CONCLUSION The interest on the employer's share of the FICA refund
must, under the cost principles, be returned to HCFA. The Agency is not
estopped because of its permission to use the "refund" for funding an
employee benefit plan. The PSRO should submit documentation as to the
amount of nonfederal funds in the FICA refund.

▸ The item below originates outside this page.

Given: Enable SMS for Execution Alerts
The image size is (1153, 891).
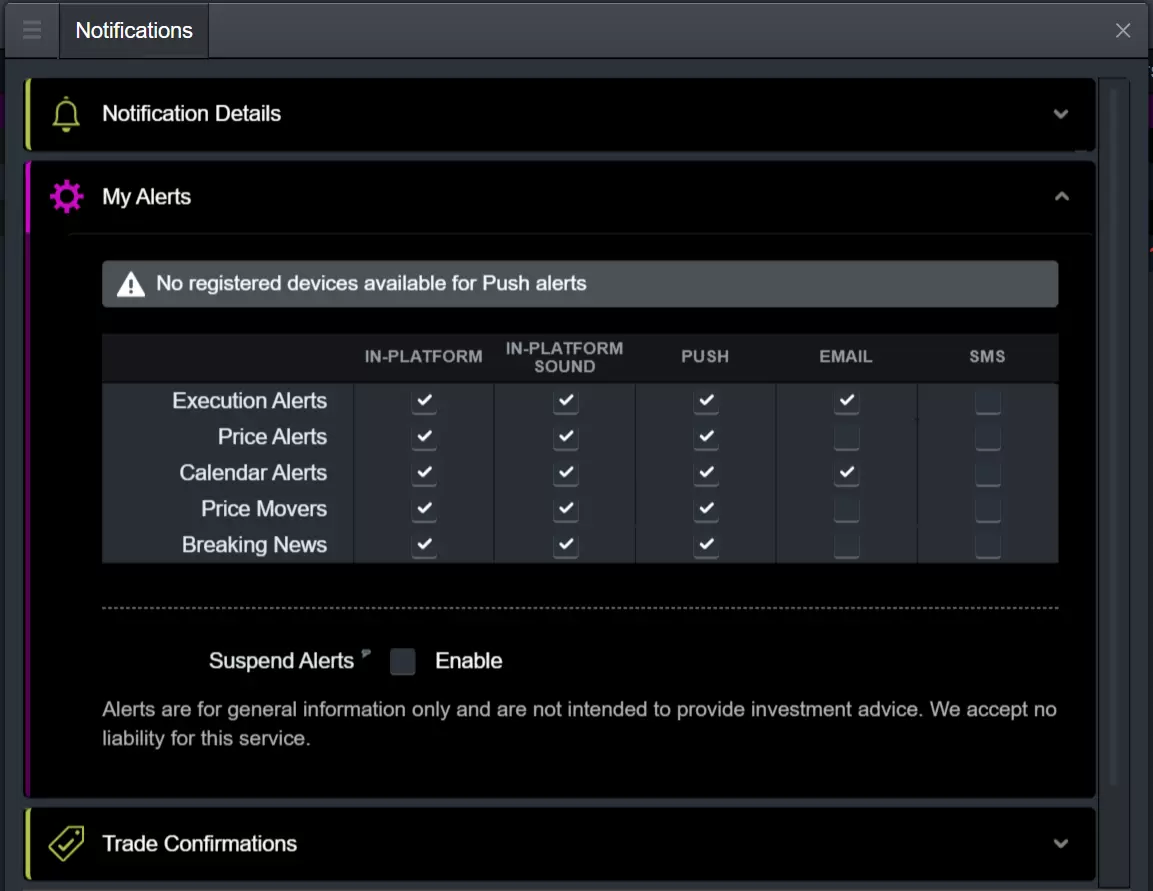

If the parties cannot
agree on the amount, the PSRO may(7) appeal to us on this one issue
within 30 days of an adverse determination by HCFA. /1/ The issue was
limited to a brief time period, since by amendment to the Social
Security Act all PSROs became subject to paying FICA taxes effective
January 1, 1984. /2/ The PSRO did rely also on the provision in
section 6406 of the Internal Revenue Code that the allowance or
nonallowance by the Secretary of the Treasury of interest on any credit
or refund under the tax laws shall not be subject to review "by any
other administrative or accounting officer, employee, or agent of the
United States." This applies obviously to the determination of interest
on a refund by the Treasury; it has nothing to do with the distribution
of the interest by the recipient. /3/ The Agency relies also on a
reference in OMB Circular A-122 that disposition of program income is
governed by a provision in Attachment D of OMB Circular A-110. We agree
with the PSRO that interest earned on the FICA refunds is not program
income. The provision in Attachment D of A-110 cited by HCFA defines
program income as "gross income earned by the recipient from the
federally supported activities." Program income for a PSRO would be
income earned by it in its monitoring of health care services. In any
event, Attachment D states that income earned on advances is excluded
from the definition of program income. (See HCFA Brief, p. 3; see also
45 CFR 74.41) /4/ See, e.g., Schweiker v. Hansen, 450 U.S. 785,
788 (1981); INS v. Hibi, 414 U.S. 5, 8 (1973); Montana v. Kennedy,
366 U.S. 308, 314-15 (1961); see, also, INS v. Miranda, 459 U.S. 14, 17
(1982). /5/ The most recent Supreme Court case on estoppel
against the government states the requirements for estoppel against a
private party. These requirements include that the party claiming the
estoppel must have relied on its adversary's conduct in such a manner as
to change its position for the worse. Heckler v. Community Health
Services of Crawford County, 104 S. Ct. 2218, 2223 (1984).